Sudden enormous pellet consumption (restart can cause the feeder_time COUNTER to wrap)

Open motoz opened this issue 10 years ago • 4 comments

The correct way is to use the rrd type DERIVE with a min value of 0 for feeder_time, it is apparently tricky to reliably insert an 'undefined' when the counter starts over to paper over the problem.

One way to handle the transition is to change the default to DERIVE, and leave old databases as is. Pellmonsrv could use an rpn script instead of TOTAL to get away from the problem when counters are used, possibly with some performance impact.

Existing databases could also be changed with rrdtune, but that would not help if there already is a false counter wrap in there.

motoz avatar Feb 18 '15 13:02 motoz

Changed the default for feeder_time to DERIVE with miniumum value of 0 in 33b26be616746ef4c9f51e9406ae82037e5e02c3, that should eliminate the problem for new installations:

d09 = DS:%s:DERIVE:%u:0:U

motoz avatar Feb 26 '15 16:02 motoz

When you are hit by this bug you will see a sudden enormous pellet consumption casing a giant bar in the consumption bar charts and the silo level will instantly drop to big negative value. This can be fixed by using the command rrdtool tune to set a maximum value on the feeder_time counter, and then using the rrdtool dump command to write out the database to an xml file and after that reimport it with range checking enabled to erase the giant counter value.

First make a backup copy of the database just in case it's needed:

cp /usr/local/var/lib/pellmon/rrd.db backup-rrd.db

Stop pellmon:

sudo service pellmonsrv stop

Change the maximum allowed value of the counter 'feeder_time' to 100:

sudo rrdtool tune /usr/local/var/lib/pellmon/rrd.db -a feeder_time:100

Dump the database to an xml file:

rrdtool dump /usr/local/var/lib/pellmon/rrd.db rrd.xml

Then restore the database from the xml fil with range checking:

sudo rrdtool restore -r -f rrd.xml /usr/local/var/lib/pellmon/rrd.db

Start pellmon:

sudo service pellmonsrv start

motoz avatar Nov 23 '15 06:11 motoz

I just encountered this issue on version 0.7.0 I followed your instructions and it solved the error.

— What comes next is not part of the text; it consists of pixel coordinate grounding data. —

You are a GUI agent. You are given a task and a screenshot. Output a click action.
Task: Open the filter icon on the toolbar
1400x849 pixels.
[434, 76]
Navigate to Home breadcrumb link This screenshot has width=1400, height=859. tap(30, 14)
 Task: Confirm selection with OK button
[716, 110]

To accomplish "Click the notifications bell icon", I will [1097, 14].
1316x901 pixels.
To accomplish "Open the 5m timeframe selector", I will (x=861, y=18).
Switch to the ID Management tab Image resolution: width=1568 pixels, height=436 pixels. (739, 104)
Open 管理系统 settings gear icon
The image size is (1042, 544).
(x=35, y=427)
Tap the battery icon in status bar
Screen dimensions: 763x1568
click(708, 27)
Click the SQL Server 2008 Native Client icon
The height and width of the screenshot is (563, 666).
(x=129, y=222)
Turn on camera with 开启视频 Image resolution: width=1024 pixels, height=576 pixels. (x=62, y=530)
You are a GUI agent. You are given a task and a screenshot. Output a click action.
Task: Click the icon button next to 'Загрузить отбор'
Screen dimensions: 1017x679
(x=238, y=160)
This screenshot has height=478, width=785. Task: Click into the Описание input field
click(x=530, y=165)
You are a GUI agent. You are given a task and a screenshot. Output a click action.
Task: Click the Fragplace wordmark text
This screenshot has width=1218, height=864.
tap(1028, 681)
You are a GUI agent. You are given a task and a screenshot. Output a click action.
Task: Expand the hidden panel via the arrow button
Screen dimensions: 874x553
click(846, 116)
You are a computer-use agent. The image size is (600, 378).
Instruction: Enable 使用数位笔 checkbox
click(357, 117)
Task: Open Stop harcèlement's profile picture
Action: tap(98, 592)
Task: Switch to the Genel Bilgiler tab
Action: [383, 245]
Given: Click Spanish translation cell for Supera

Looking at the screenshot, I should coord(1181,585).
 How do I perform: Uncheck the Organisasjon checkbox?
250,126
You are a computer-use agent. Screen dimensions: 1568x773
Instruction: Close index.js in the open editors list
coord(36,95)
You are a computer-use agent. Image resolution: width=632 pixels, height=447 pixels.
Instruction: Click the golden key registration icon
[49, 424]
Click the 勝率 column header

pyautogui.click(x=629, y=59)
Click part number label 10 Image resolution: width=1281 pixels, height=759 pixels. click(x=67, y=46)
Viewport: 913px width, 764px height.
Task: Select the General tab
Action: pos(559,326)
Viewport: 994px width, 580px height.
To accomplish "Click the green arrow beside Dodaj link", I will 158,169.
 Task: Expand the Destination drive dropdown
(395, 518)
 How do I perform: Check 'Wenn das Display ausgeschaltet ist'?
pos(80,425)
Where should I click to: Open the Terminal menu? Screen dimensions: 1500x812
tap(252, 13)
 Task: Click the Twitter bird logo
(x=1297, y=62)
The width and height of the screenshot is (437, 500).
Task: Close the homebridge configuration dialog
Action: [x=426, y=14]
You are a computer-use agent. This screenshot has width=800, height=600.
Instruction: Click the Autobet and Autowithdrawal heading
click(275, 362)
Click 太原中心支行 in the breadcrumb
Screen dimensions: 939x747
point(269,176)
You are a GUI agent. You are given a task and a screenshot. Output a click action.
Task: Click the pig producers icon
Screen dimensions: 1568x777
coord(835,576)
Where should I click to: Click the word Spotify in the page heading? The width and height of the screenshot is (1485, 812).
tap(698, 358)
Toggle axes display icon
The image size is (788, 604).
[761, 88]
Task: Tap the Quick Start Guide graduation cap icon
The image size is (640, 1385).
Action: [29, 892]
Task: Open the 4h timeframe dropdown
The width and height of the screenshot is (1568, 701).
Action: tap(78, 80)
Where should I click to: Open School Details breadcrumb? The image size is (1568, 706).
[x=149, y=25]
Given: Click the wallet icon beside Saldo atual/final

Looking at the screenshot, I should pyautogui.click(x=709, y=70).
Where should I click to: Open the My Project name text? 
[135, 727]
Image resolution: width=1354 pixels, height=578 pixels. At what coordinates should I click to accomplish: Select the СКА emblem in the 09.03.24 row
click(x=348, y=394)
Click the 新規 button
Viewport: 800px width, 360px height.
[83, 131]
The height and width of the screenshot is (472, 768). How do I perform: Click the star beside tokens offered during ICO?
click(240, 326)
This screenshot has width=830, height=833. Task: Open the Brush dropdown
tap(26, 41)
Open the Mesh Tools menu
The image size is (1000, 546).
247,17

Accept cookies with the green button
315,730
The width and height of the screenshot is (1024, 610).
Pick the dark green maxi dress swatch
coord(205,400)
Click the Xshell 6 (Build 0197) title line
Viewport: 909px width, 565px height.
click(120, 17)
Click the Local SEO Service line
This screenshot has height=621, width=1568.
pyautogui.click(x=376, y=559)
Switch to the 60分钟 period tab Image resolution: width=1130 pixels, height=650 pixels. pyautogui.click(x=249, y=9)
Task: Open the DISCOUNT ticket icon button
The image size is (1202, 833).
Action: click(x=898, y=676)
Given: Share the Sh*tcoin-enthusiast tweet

I did get an error when trying to correct the feeder_time with the command. A quick check through a .xml dump showed the name "feeder_time" has changed to "feedertime" on more recent versions.

This is output of .xml dump before editing max value. Min value is defined, but the bug showed up :-)

	<name> feedertime </name>
	<type> DERIVE </type>
	<minimal_heartbeat>120</minimal_heartbeat>
	<min>0.000000000e+00</min>
	<max>NaN</max>
	<!-- PDP Status -->
	<last_ds>1978080</last_ds>
	<value>2.166666667e+00</value>
	<unknown_sec> 0 </unknown_sec>
</ds>

lassepc avatar Jan 19 '18 15:01 lassepc

I can't really understand how that can happen unfortunately, but nice to know that the workaround still works. According to the 'DERIVE' chapter here https://oss.oetiker.ch/rrdtool/doc/rrdcreate.en.html it shouldn't be possible for that to happen anymore.

Yes I have changed the default ds_names at some point, but this workaround wasn't supposed to be needed when the database was created with the new pellmon version. Maybe it would be a good idea to set a maximum value also for feedertime by default, which should make the impossible really really impossible... :-)

motoz avatar Jan 19 '18 16:01 motoz